Another emotion that the participants feel is shame. When they depend on others for eating and other activities of daily living, they feel that they are undermining their dignity with the way they treat them, and this is often lived as a process of infantilization:

(…) I was scolded for everything, because I ate too slowly, because I didn’t eat, and eventually they had to feed me. They did it too fast and it made me feel sick, and I felt like a child who is scolded for everything. (Benito)

That emotional universe recreated on the basis of loss is explained by the social and cultural value of food.

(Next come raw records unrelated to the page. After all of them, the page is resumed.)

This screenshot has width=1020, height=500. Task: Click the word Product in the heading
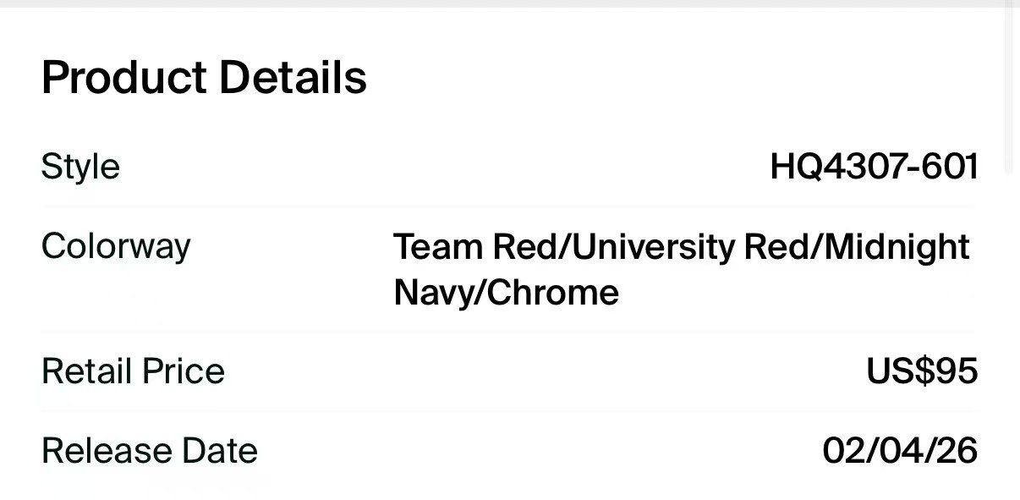pos(123,78)
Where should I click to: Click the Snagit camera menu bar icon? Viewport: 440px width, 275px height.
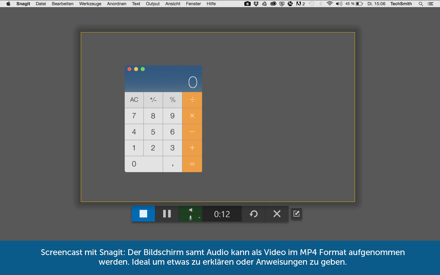click(x=248, y=4)
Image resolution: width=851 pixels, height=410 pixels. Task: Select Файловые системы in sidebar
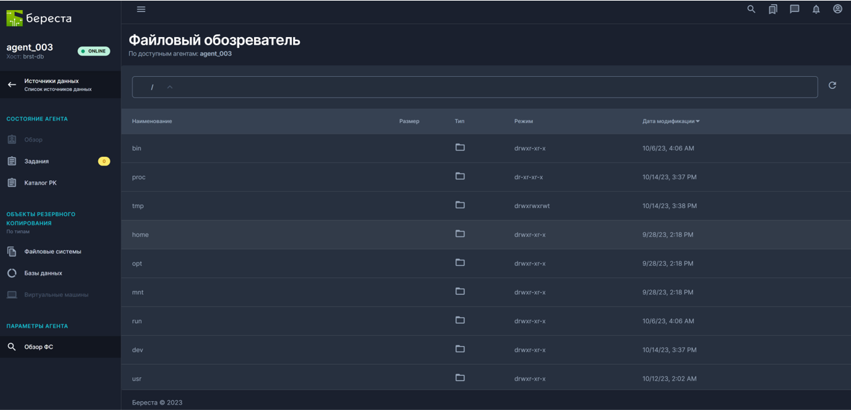[x=52, y=252]
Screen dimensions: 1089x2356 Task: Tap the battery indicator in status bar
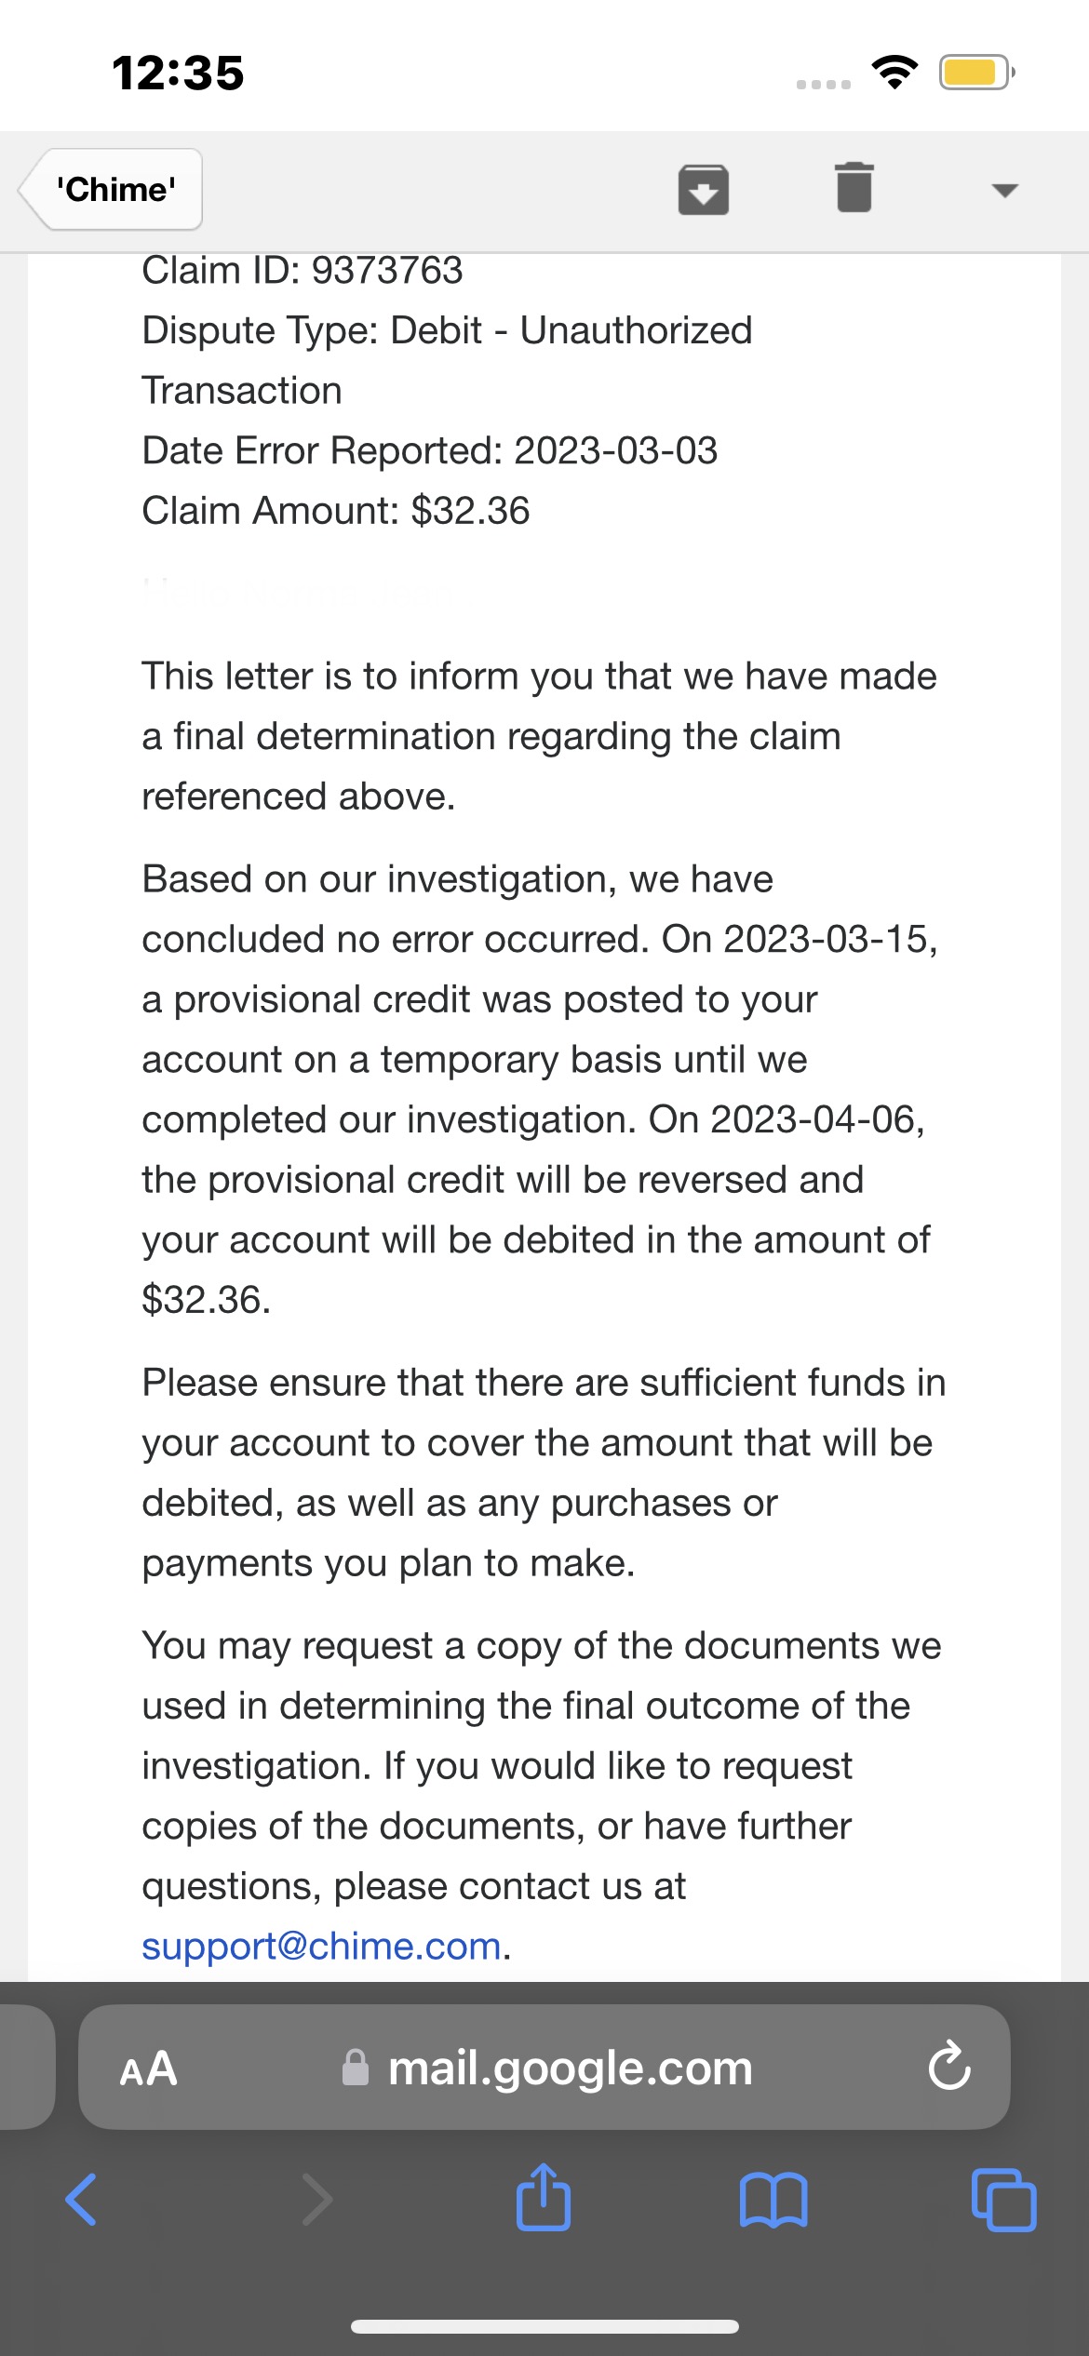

When eating habits are modified, a negative emotional universe is created, which in addition affects one’s own identity directly.

“Damaged” corporality

A large part of the discourse is focused on the reflection about a body which is experienced as other, as defective. A body that has been patched up, but which is not the same as before. The mouth is described as diminished, unable, not only to speak normally, but also to eat—socially- as it should. This type of cancer provokes substantial changes in the individual which significantly affect external appearance, which leave a mark on the persons who suffer it: having a nasogastric tube, having a stoma in the throat. Mouth and throat have turned into body parts that cannot be trusted: they can fail to perceive flavours, to swallow food. In some participants this body parts disappear and turn into a stoma or a tube connected to a machine. This new mouth enables nutritional needs to be met, but does not satisfy the social or cultural demands. Life sinks through this new mouth, the reconstruction of a new body is necessary:

(…) It’s true that what goes down the tubes staves off my hunger, but it is not me who eats, a machine is doing it for me, and to me that’s not eating. (Jesús)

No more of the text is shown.